Apple has been working for years to develop its own modem chips used in processors in smartphones, tablets and other devices to help manage connections to cellular communications networks. Apple didn't appear to be very cautious about its efforts, with the company saying at a town hall meeting with its then-147,000 employees in late 2020 that it was working on its own modem chips.
But designing such a complex chip is obviously easier said than done. Qualcomm, Apple's current modem processor supplier, recently said the two companies have extended their current chip supply agreement to iPhones launched in 2024-2026. This is two years later than the last time Qualcomm announced that its iPhone business would fade away, and three years later than the company first predicted the end of the business. Qualcomm laid out an ambitious plan at the end of 2021 to diversify its business away from smartphones.

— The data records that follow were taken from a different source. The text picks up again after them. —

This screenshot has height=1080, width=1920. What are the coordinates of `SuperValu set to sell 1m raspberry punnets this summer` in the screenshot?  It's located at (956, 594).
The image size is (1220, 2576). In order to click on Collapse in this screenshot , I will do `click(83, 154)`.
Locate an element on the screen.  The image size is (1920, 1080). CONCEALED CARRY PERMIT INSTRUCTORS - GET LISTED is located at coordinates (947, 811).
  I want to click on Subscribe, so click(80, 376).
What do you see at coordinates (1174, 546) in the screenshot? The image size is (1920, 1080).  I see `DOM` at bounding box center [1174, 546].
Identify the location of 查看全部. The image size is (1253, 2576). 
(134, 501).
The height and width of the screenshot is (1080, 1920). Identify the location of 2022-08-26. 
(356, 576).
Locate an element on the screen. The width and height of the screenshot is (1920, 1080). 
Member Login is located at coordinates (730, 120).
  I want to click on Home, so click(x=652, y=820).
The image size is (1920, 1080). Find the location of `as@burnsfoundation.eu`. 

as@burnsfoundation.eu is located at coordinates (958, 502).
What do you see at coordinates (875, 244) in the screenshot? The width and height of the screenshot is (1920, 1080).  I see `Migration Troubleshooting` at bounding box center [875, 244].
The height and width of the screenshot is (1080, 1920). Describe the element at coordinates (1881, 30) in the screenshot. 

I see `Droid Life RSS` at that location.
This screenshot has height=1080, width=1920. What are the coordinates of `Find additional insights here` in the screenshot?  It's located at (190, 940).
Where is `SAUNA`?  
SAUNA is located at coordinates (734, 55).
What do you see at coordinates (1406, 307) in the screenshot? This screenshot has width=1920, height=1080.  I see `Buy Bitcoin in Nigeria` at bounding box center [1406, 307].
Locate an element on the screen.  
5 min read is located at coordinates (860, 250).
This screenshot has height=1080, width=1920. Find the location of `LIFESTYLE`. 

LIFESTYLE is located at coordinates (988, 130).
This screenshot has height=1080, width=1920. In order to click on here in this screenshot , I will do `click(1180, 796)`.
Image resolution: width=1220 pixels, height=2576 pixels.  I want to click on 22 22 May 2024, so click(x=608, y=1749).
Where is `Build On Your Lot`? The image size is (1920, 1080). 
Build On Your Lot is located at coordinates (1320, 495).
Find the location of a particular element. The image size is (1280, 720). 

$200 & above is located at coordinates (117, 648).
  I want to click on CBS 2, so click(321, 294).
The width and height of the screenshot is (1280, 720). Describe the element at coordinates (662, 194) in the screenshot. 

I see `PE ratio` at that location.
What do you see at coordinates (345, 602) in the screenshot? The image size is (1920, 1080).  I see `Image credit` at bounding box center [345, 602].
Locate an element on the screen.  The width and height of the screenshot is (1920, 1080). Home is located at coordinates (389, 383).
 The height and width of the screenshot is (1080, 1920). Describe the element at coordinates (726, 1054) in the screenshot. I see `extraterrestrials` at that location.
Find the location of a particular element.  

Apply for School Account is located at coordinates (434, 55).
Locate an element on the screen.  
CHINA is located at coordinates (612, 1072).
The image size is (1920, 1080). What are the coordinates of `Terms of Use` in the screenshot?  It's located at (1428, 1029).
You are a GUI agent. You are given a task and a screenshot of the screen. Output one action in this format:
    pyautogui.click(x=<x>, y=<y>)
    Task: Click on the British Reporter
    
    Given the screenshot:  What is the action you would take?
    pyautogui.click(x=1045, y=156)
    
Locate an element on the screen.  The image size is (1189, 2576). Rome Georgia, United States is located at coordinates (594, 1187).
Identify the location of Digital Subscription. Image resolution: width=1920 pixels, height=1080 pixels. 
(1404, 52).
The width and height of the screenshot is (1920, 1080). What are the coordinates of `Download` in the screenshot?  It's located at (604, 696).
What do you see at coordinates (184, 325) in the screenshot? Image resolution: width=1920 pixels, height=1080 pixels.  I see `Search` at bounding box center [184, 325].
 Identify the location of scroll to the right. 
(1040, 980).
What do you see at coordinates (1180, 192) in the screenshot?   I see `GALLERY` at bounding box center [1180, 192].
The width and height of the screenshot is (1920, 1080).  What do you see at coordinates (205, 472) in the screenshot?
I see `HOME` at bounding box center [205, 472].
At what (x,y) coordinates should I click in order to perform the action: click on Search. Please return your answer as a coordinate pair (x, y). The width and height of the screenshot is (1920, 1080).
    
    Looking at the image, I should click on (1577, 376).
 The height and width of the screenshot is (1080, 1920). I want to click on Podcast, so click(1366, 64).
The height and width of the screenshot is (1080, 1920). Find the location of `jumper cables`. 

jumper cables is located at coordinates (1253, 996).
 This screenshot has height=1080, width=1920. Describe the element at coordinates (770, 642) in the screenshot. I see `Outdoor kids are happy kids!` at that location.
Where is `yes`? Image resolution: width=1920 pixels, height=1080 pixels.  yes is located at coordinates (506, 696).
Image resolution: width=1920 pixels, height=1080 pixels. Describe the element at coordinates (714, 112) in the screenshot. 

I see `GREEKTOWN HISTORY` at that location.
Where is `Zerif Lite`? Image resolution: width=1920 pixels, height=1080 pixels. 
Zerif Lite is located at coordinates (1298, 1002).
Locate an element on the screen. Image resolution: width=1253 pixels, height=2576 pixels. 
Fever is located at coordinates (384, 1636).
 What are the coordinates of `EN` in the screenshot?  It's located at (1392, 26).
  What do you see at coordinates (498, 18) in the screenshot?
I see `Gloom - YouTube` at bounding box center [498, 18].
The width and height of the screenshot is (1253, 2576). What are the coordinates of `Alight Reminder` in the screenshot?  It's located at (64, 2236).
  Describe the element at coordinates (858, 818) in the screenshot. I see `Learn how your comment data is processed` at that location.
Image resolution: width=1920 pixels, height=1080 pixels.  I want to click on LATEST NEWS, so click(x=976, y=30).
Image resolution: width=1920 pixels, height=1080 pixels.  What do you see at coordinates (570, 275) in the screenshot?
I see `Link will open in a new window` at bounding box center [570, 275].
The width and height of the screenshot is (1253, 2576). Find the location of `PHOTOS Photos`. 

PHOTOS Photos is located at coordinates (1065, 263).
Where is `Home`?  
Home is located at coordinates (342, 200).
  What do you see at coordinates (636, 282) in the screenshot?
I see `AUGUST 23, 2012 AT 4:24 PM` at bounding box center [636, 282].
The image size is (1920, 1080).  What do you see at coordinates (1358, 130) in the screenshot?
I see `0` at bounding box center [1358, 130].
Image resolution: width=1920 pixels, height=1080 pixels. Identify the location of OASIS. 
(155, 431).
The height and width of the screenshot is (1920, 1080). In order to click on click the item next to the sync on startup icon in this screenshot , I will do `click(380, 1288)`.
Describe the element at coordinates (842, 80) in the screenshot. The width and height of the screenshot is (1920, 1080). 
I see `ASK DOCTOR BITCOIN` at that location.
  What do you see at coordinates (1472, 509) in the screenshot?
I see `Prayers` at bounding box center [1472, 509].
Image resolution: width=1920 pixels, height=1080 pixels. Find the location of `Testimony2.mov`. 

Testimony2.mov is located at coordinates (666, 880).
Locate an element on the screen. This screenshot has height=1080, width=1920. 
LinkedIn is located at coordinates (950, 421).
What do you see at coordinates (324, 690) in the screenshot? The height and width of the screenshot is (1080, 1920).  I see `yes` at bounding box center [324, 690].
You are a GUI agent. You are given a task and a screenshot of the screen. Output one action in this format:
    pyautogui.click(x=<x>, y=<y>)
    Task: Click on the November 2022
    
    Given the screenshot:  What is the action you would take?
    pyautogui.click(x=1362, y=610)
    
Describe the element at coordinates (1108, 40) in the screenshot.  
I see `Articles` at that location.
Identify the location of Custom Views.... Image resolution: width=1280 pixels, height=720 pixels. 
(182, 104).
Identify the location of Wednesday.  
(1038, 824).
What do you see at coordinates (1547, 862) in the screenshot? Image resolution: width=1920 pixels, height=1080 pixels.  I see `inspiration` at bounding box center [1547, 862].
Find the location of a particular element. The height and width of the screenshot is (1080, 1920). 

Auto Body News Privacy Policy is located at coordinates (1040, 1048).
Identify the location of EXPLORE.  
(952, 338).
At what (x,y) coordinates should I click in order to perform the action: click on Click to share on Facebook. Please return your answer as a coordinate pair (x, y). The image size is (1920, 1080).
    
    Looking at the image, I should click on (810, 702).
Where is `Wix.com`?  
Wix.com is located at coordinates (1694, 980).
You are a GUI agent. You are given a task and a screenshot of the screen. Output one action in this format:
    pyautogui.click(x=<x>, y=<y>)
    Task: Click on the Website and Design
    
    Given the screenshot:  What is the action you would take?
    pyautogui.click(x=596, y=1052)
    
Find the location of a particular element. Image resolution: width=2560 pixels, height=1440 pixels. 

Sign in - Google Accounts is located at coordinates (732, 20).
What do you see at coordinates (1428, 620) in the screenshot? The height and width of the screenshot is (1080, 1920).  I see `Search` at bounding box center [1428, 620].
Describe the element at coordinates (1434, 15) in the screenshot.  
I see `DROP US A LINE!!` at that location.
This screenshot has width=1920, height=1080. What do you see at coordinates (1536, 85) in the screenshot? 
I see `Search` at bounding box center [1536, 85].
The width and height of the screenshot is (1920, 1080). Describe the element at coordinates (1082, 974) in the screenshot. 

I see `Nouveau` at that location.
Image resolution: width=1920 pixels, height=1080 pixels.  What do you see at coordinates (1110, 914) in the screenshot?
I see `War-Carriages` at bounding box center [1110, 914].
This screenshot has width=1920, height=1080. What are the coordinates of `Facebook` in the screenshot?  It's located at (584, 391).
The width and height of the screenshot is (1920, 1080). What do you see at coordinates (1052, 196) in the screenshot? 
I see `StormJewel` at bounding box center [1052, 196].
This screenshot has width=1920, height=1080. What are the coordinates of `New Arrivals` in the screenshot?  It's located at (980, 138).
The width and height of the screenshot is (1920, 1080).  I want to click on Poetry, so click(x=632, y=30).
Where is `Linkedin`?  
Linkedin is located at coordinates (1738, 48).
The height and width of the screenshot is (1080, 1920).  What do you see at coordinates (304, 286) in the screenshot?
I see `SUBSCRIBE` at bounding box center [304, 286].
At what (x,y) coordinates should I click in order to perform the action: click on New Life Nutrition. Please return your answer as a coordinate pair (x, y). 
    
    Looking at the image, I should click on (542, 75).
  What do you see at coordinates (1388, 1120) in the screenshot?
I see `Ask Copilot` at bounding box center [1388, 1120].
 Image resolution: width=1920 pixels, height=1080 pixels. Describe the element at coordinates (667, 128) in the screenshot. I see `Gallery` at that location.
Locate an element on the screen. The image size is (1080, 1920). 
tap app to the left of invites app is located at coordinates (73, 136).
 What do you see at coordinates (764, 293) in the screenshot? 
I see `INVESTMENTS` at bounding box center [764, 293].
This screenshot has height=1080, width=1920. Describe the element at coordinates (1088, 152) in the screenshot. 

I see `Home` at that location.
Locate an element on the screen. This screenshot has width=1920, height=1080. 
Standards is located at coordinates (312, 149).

Keeping the iPhone business around for a few more years should give that effort more momentum. Qualcomm's revenue is expected to fall more than 19% this fiscal year as global smartphone sales decline, especially high-end Android devices, many of which use Qualcomm's Snapdragon application processors and modem chips. According to data from market research firm IDC, in the past 12 months as of June this year, smartphone shipments of Samsung, Qualcomm's main customer, fell 14% year-on-year. During the same period, Apple's global iPhone shipments fell only 7%.
But investors still seem inclined to believe that Qualcomm’s Apple business is coming to an end. Qualcomm shares were up nearly 4% on Monday morning, a rather lackluster rebound as one of the worst-performing chip stocks this year. Qualcomm was one of only five stocks in the Philadelphia Semiconductor Index (PHLX Semiconductor Index) to decline this year before Monday's open, making it one of the few stocks to miss out on the sector's rally, which has been driven by hype about generative artificial intelligence.
Qualcomm currently trades at about 12 times forward earnings, 20% below its five-year average. The Philadelphia Composite Index has gained 40% this year and is now 19% above its five-year average, according to FactSet.
Qualcomm deserves more credit. Raymond James analyst Srini Pajjuri estimates that the new deal with Apple will contribute about $5.5 billion in incremental revenue to Qualcomm for the fiscal year ending in September 2025, and as much as $1.70 in adjusted earnings per share. Most people believe that Apple will be almost completely out of Qualcomm's business by September 2025.
This latest news should also be a reminder that Qualcomm remains a leader in a critical technology, especially in a world where more and more devices will be connected to wireless networks around the world. Apple clearly wants to take more control of its own destiny in this world, so there's no doubt it will continue its efforts to make its own modem chips.
But Bernstein analyst Stacy Rasgon said on Monday: "The longer it takes Apple, the harder it may be because cellular technology is not going to stand still." Everyone knows Apple has deep pockets, but not many people seem to understand that Qualcomm's moat against competition is just as strong.